The recent resurgence of the AI revolution has transpired because of synergistic advancements across big data sets, machine learning algorithms, and hardware. In particular, deep neural networks (DNNs), have demonstrated extremely promising results across image classification and speech recognition tasks, surpassing human accuracies. The high computational demands of DNNs coupled with their pervasiveness across both cloud and IoT platforms has led to a rise in specialized hardware accelerators for DNNs. Examples include Google’s TPU, Apple’s Neural Engine, Intel’s Nervana, ARM’s Project Trillium, and many more. In addition, GPUs and FPGA architectures and libraries have also been evolving rapidly to accelerate DNNs.
Course Objectives: This course will present recent advances towards the goal of enabling efficient processing of DNNs. Specifically, it will provide an overview of DNNs, discuss various platforms and architectures that support DNNs, and highlight key trends in recent efficient processing techniques that reduce the computation and communication cost of DNNs either solely via hardware design changes or via joint hardware design and network algorithm changes. It will also summarize various development resources that can enable researchers and practitioners to quickly get started on DNN accelerator design, and highlight important benchmarking metrics and design considerations that should be used for evaluating the rapidly growing number of DNN hardware platforms being proposed in academia and industry.
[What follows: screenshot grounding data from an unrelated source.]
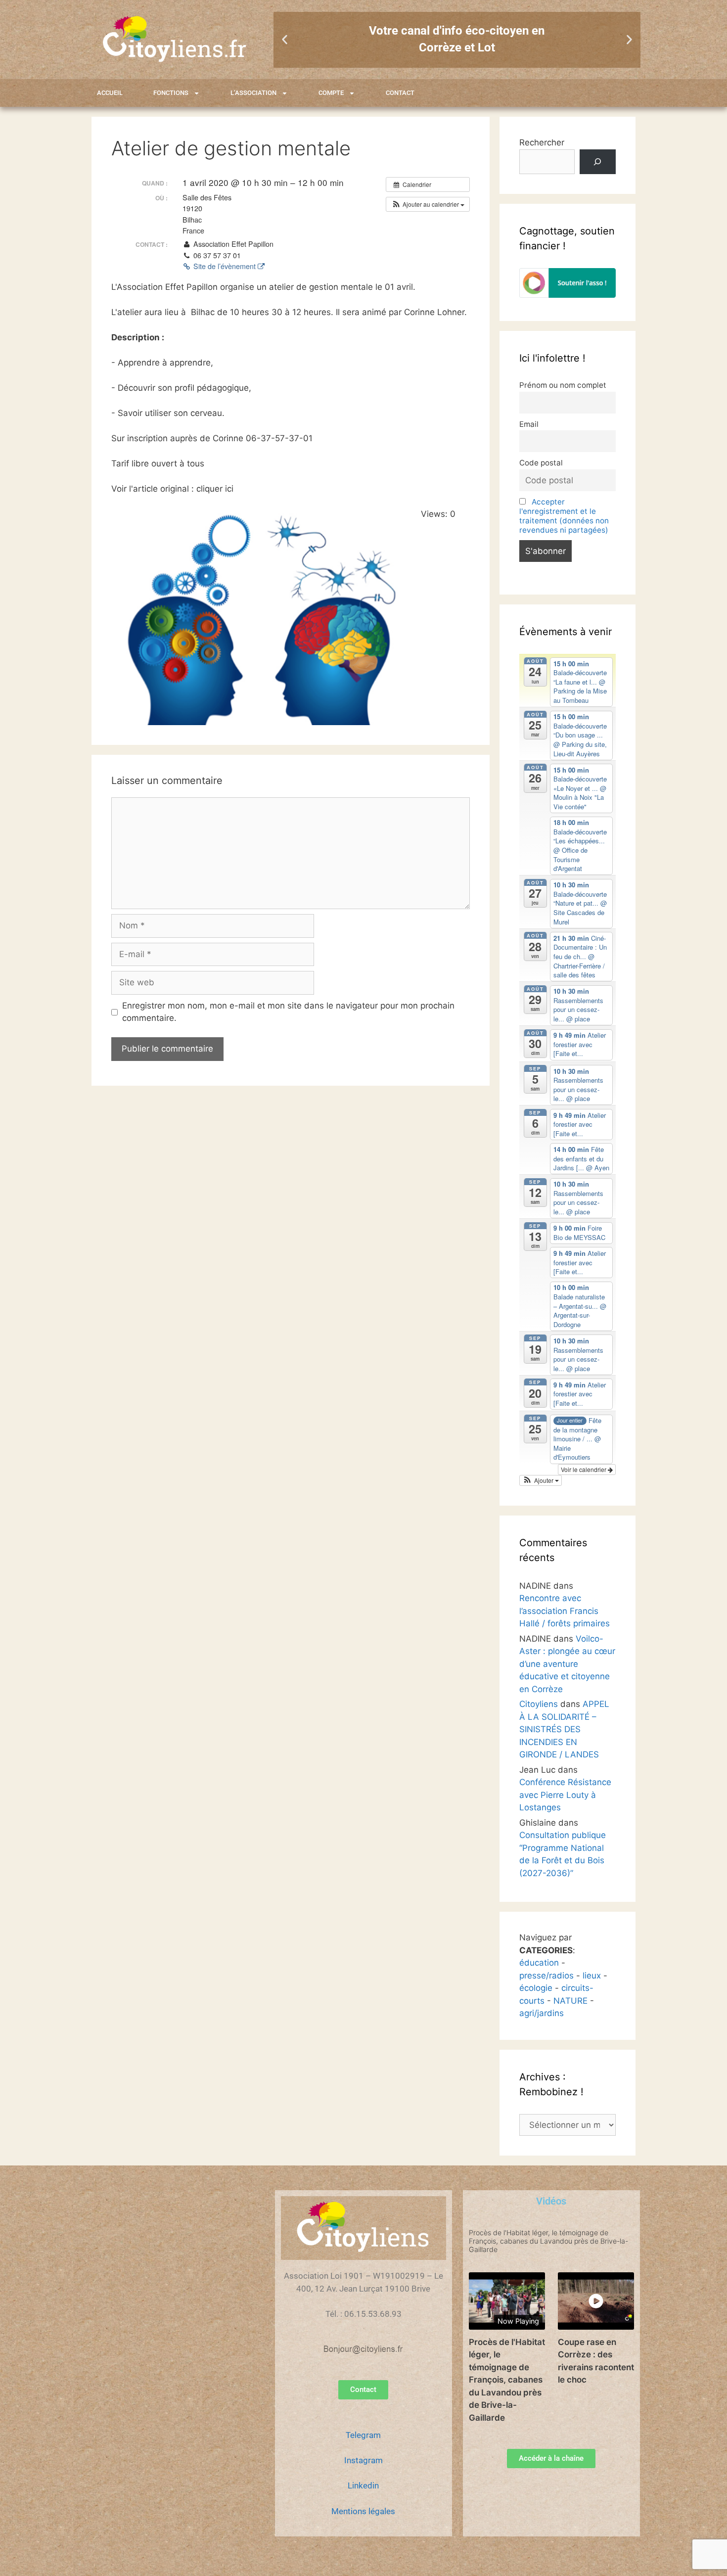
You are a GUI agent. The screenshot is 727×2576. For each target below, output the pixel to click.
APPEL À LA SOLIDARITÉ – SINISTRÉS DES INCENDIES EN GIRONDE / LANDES (564, 1729)
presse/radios (546, 1975)
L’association (253, 92)
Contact (400, 92)
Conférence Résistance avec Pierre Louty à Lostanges (565, 1794)
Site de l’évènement (224, 266)
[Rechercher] (598, 162)
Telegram (363, 2435)
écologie (535, 1988)
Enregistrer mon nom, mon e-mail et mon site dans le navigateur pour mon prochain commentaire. (288, 1012)
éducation (539, 1963)
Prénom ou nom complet (562, 385)
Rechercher (541, 142)
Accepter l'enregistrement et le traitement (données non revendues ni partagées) (564, 516)
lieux (592, 1975)
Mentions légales (363, 2511)
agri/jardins (541, 2013)
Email (529, 424)
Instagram (363, 2460)
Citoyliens (538, 1704)
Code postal (541, 462)
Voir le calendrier (584, 1469)
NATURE (570, 2001)
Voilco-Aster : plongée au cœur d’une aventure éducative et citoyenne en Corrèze (567, 1664)
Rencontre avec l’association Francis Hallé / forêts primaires (564, 1610)
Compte (331, 92)
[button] (284, 40)
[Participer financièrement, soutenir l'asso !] (567, 295)
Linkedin (363, 2485)
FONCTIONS (170, 92)
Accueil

Learning Outcomes: As part of this course, students will: understand the key design considerations for efficient DNN processing; understand tradeoffs between various hardware architectures and platforms; learn about micro-architectural knobs such as precision, data reuse, and parallelism to architect DNN accelerators given target area-power-performance metrics; evaluate the utility of various DNN dataflow techniques for efficient processing; and understand future trends and opportunities from ML algorithms down to emerging technologies.
Course Structure and Content: The course will involve a mix of lectures interspersed with heavy paper reading and discussions. A semester-long programming-heavy project will focus on developing a hardware accelerator for ML, and (optionally) prototyping it on a FPGA. The material for this course will be derived from papers from recent computer architecture conferences (ISCA, MICRO, HPCA, ASPLOS) on hardware acceleration and ML conferences (ICML, NIPS, ICLR) focusing on hardware friendly optimizations, and from blog articles from industry (Google, Deep Mind, Baidu, Intel, ARM, Facebook).
Course Syllabus: ML-HW_CourseOutline_S19
Course Schedule: http://tinyurl.com/gt-hml2019
What is the required background? Do I need to know Machine Learning?
Some basic understanding of Machine Learning, especially Deep Neural Networks will be useful. It is not an enforced requirement – but your time in the course will be better spent if you know the algorithms at the high-level and can learn their HW implementation and optimizations (which is the focus of the course), rather than hearing about .these algorithms for the first time.
Do I need to know how to use the ML frameworks such as Tensor Flow, PyTorch, etc.?
Not extensively, but having some experience running one of these frameworks will be useful.
What sort of coding background is needed? RTL? C++?
A bit of everything: scripting (e.g., python), C++, Verilog and some familiarity with CAD tools will be useful. That is the beauty and challenge in hardware accelerator design.
Why is this a 2-3-3 and not a 3-0-3 course?
This is to emphasize the heavy lab and project focus of the course.
Students are expected to abide by the Georgia Tech Academic Honor Code. Honest and ethical behavior is expected at all times. All incidents of suspected dishonesty will be reported to and handled by the office of student affairs. You will have to do all assignments individually unless explicitly told otherwise. You may discuss with classmates but you may not copy any solution (or any part of a solution).